Introduction: Patient's head should be adjusted carefully or else dimensions in panoramic radiograph are not accurate. This study evaluated the effect of rotation around axial and sagittal axis on magnification in each area of the jaws. Materials and Methods: Seven human skulls were marked horizontally and vertically. Each skull was imaged in the ideal and rotated positions. Rotations were 1–2, 2–4, and 4–6° around axial axis and same degrees of rotations and tilts was applied to left around sagittal axis. Results: Maxillary and mandibular vertical dimensions were both affected significantly by the extension and flexion of the skull. Changes of horizontal dimensions were significant only in anterior maxilla in downward rotation and in anterior mandible in upward rotation (P ≤ 0.05). Horizontal dimensions were the most affected dimensions by rotation and tilt. Left side dimensions were affected more than right side. Tilts more than 4 degrees and rotations more than 2° around sagittal axis lead to significant differences in horizontal dimensions (P ≤ 0.05). Conclusion: Rotation around axial and sagittal axis and tilt around sagittal axis up to 6° cause significant dimensional changes in some areas of the jaws, but these changes are clinically negligible.

Keywords: Axis, digital radiography, panoramic, radiography, rotation


How to cite this article:
Abdinian M, Nikouei V, Bidgoli MK, Faghihian R, Ghorbanizadeh S. Influence of rotation around axial axis and rotation and tilt around sagittal axis on measurements in panoramic radiographic images.
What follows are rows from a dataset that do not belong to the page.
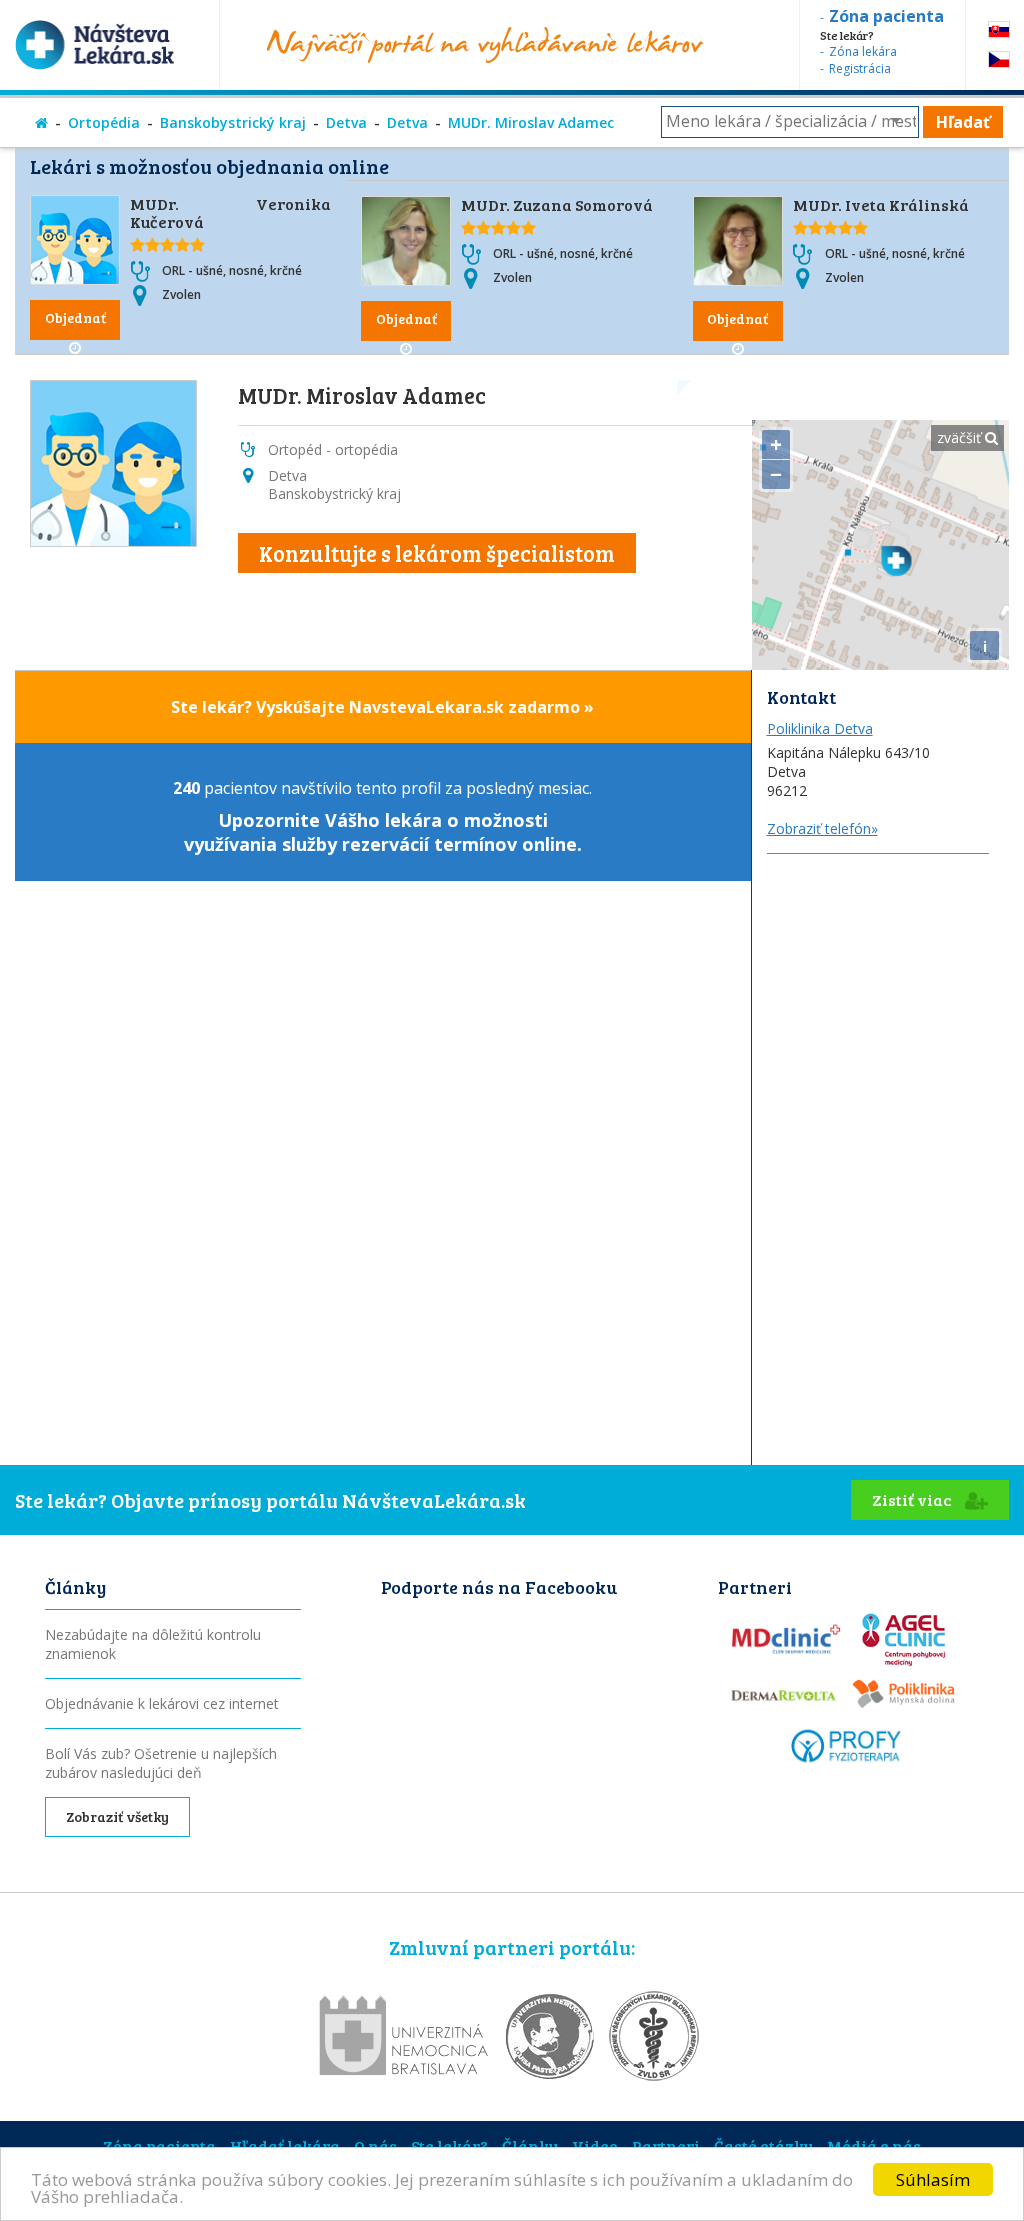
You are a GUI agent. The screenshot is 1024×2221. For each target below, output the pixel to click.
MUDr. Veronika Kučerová (230, 212)
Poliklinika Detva (820, 728)
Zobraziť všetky (117, 1816)
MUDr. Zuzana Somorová (557, 204)
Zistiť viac (913, 1499)
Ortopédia (104, 122)
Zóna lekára (863, 51)
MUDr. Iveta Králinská (881, 204)
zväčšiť (961, 437)
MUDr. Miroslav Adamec (531, 122)
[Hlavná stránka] (41, 122)
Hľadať (963, 122)
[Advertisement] (880, 979)
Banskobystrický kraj (233, 122)
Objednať (75, 317)
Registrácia (860, 68)
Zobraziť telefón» (822, 828)
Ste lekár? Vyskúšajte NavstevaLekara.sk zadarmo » (382, 707)
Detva (346, 122)
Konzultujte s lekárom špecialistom (437, 553)
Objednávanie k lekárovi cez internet (162, 1703)
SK (999, 29)
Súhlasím (933, 2179)
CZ (999, 59)
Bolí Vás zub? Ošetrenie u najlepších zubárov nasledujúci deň (161, 1763)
SRM J Res Dent Sci 2016;7:1-5

How to cite this URL:
Abdinian M, Nikouei V, Bidgoli MK, Faghihian R, Ghorbanizadeh S. Influence of rotation around axial axis and rotation and tilt around sagittal axis on measurements in panoramic radiographic images. SRM J Res Dent Sci [serial online] 2016 [cited 2023 May 28];7:1-5. Available from: https://www.srmjrds.in/text.asp?2016/7/1/1/176485


  Introduction Top


Panoramic radiographs (PRs) are widely used in dentistry.[1] They are often helpful for screening and pretreatment evaluations such as pre implant surgery assessments.[2] PR provides the clinician with a broad coverage of maxillo-mandibular components and provide images with low radiation dose. The image is easy to interpret and the units are often available, but due to possible distortion and magnification, the images are not dimensionally reliable.[3]
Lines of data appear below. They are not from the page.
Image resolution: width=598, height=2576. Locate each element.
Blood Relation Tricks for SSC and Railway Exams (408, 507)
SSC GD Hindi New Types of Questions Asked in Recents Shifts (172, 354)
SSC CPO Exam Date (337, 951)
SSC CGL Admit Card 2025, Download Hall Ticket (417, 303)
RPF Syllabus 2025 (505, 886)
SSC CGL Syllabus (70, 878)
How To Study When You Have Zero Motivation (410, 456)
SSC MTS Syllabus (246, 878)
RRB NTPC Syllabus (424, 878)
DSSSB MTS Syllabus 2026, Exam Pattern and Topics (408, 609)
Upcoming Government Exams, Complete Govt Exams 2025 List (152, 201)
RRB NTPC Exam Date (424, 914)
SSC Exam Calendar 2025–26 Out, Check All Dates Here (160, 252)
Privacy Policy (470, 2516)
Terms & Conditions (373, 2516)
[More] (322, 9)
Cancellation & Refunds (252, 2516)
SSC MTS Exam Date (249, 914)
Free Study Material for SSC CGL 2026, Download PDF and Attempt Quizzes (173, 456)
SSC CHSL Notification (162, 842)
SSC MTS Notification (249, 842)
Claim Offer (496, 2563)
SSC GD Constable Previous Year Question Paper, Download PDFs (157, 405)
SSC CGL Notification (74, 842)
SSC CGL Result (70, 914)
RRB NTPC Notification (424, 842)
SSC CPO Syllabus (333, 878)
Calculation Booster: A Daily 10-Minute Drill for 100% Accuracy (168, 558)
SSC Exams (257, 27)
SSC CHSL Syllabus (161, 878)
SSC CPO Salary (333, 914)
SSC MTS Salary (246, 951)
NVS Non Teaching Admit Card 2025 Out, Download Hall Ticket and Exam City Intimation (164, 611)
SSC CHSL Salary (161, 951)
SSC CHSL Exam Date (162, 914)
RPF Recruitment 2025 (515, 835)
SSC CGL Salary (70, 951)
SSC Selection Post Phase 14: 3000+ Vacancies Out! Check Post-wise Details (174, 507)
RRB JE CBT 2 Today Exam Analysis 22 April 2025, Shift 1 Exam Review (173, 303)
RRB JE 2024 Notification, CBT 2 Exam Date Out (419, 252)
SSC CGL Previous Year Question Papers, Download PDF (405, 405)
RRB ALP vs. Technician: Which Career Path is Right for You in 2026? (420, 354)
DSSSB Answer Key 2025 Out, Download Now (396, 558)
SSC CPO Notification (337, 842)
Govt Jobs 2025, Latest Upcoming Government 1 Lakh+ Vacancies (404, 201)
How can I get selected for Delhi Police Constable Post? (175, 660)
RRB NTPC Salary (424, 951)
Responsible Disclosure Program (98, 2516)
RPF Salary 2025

Poor positioning of the patient's head is among factors leading to a blurred and distorted image with low diagnostic value while it can be controlled by the operator. Vertical measurements compared to horizontal measurements are more accurate but only if patient's head is adjusted correctly.[4]

Many research have evaluated the effect of head position on dimensional changes in PR. Sadat-Khonsari et al.[5] concluded that rotation around axial axis will significantly influence on vertical dimensions of the ramus and condylar process. Twoin vitro studies evaluated the effect of 5° upward and downward head rotation on dimensional changes.[6],[7]
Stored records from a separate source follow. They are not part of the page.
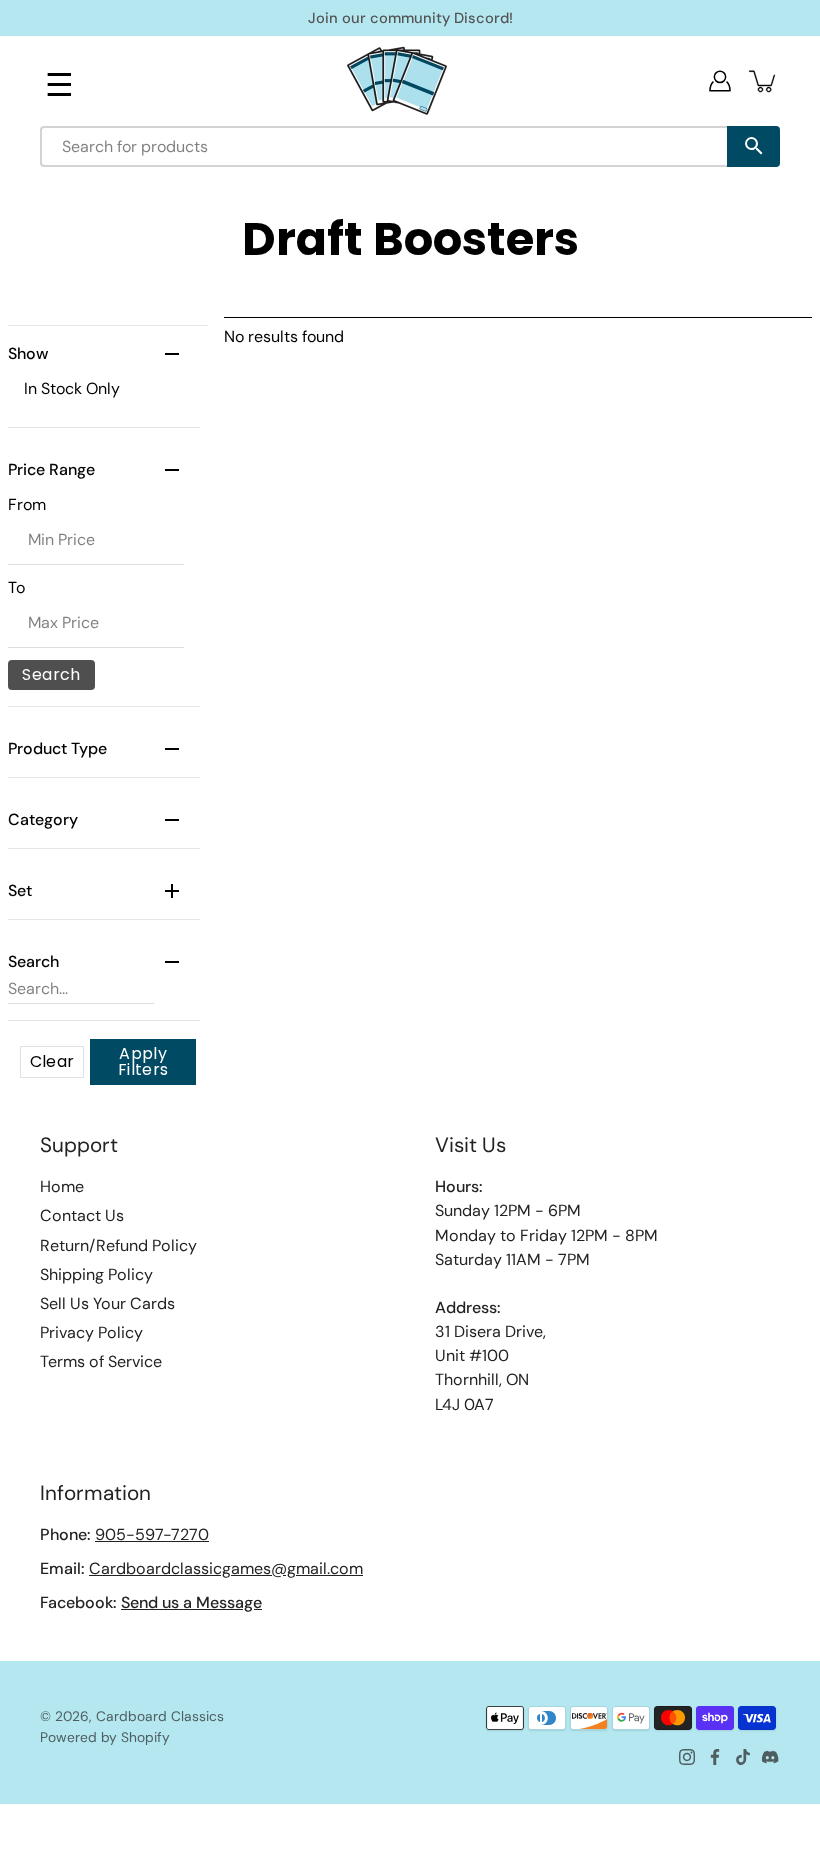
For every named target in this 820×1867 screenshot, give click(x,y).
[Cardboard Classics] (397, 80)
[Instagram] (687, 1757)
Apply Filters (143, 1061)
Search (51, 674)
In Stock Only (72, 388)
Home (62, 1186)
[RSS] (771, 1757)
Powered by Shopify (105, 1737)
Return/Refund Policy (118, 1245)
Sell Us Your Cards (107, 1303)
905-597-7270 (152, 1534)
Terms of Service (101, 1361)
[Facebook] (715, 1757)
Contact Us (82, 1215)
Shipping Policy (96, 1274)
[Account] (720, 81)
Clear (52, 1061)
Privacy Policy (91, 1332)
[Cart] (764, 81)
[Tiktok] (743, 1757)
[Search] (753, 146)
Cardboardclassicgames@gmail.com (226, 1568)
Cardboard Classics (160, 1716)
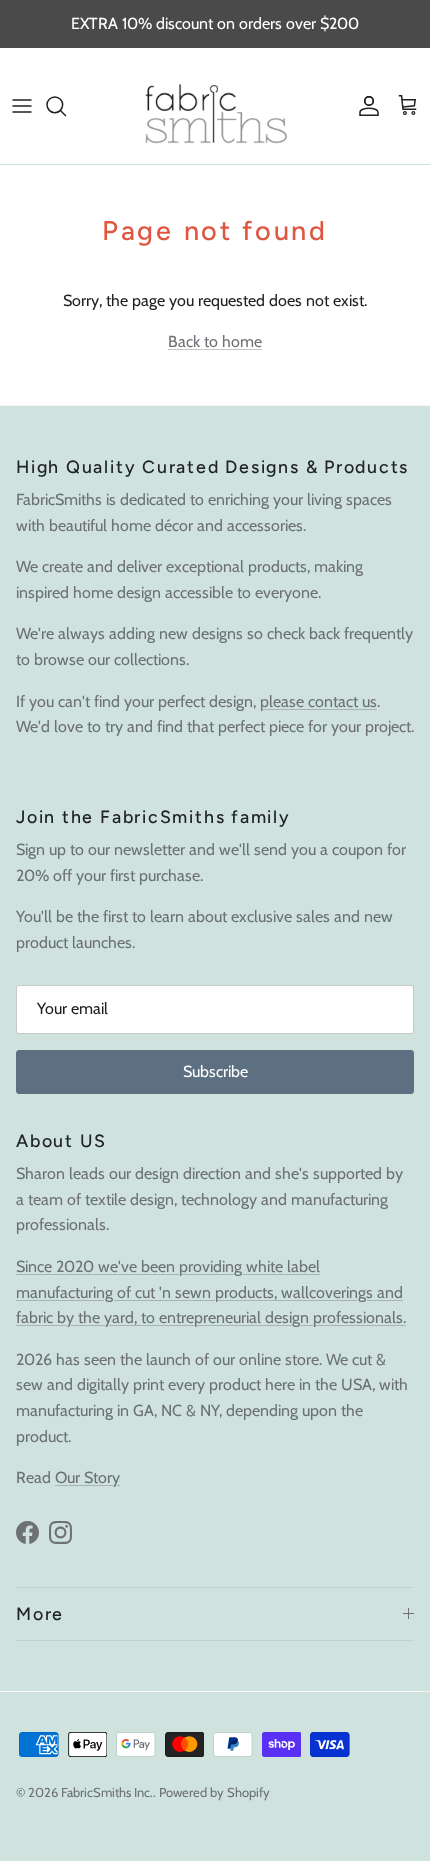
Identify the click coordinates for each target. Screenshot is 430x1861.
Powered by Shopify (214, 1792)
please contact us (318, 701)
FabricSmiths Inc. (107, 1792)
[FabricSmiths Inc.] (215, 106)
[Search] (66, 106)
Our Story (87, 1477)
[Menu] (22, 106)
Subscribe (215, 1071)
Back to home (215, 341)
Most of the time, patient's head is not adjusted ideally.[8] Rotation around axial and sagittal axes and tilt around sagittal axis are among possible errors. Since higher degrees of rotations and tilts are easier to spot, they are often noticed and corrected by the operator and thus occur less frequently, while rotations <6° are not easily detected. The aim of this study was to determine how changing head position 2°, 4° and 6° upward and downward around an axial axis and same degrees of rotation and tilt around sagittal axis affect vertical and horizontal dimensions in different areas of the jaws on PRs.


  Materials and Methods Top


Thisin vitro descriptive-analytical study was conducted on seven human skulls. We considered 28 dental zones for each skull, each zone marked with 1.5 mm cuts of size 40 Gutta-percha cones as an opaque marker. To measure mesio-distal and vertical dimensions we tagged each zone using three markers. First and second markers were placed in deepest areas of buccal embrasures distal and mesial of each tooth at the level of the alveolar crest and the third marker was placed in the most apical zone of alveolar process along the distal marker so that the three markers of each dental zone were parallel.

Two independent observers measured mesio-distal and vertical dimensions on the skulls using a digital caliper (Guanglu, Taziheu, China) with the accuracy of 0.01 mm.

A piece of baseplate wax with a thickness of 1.5 mm placed between condylar process and glenoid fossa to simulate tempromandibular joint. We stabilized the jaws in central occlusion by means of paper tape cuts. A plastic pipe made of polyvinyl, entered foramen magnum from one end and fixed on a shooting tripod (Zeiss Universal Tripod FT6302, Oberkochen, Germany) on the other end, was used to position the skull. This special tripod was adjustable in different directions.

Each skull was first placed in the digital panoramic unit (Planmeca, Promax Scara 3, Helsinki, Finland) according to the standard head position offered by the manufacturer. The Frankfurt plane was parallel to the floor, laser alignment lights verified that the mid-sagittal plane is set correctly and lateral laser light was adjusted between maxillary lateral incisor and cuspid or on mandibular cuspid, so that the skull was in the focal trough. The skull was then imaged with 1–2, 2–4, and 4–6° rotation upward and downward around axial axis. The next series of images were made with 1–2, 2–4, and 4–6° rotation and tilt to left around sagittal axis. All the images were obtained at 50 kVp, 1 mA, 16 s (lowest possible exposure). Low-quality images were excluded, conditions of radiographic exposure were corrected, and the images were re-created.

The images were displayed on the monitor (Samsung, Korea) and processed by Romexis software (Planmeca, USA) and then printed with the Scale of 100 % on films (Kodak, USA).

Two independent observers measured the distance from the end of one marker to the end of its adjacent markers on the printed radiography using the digital caliper mentioned above. All the measurements were repeated 2 weeks later.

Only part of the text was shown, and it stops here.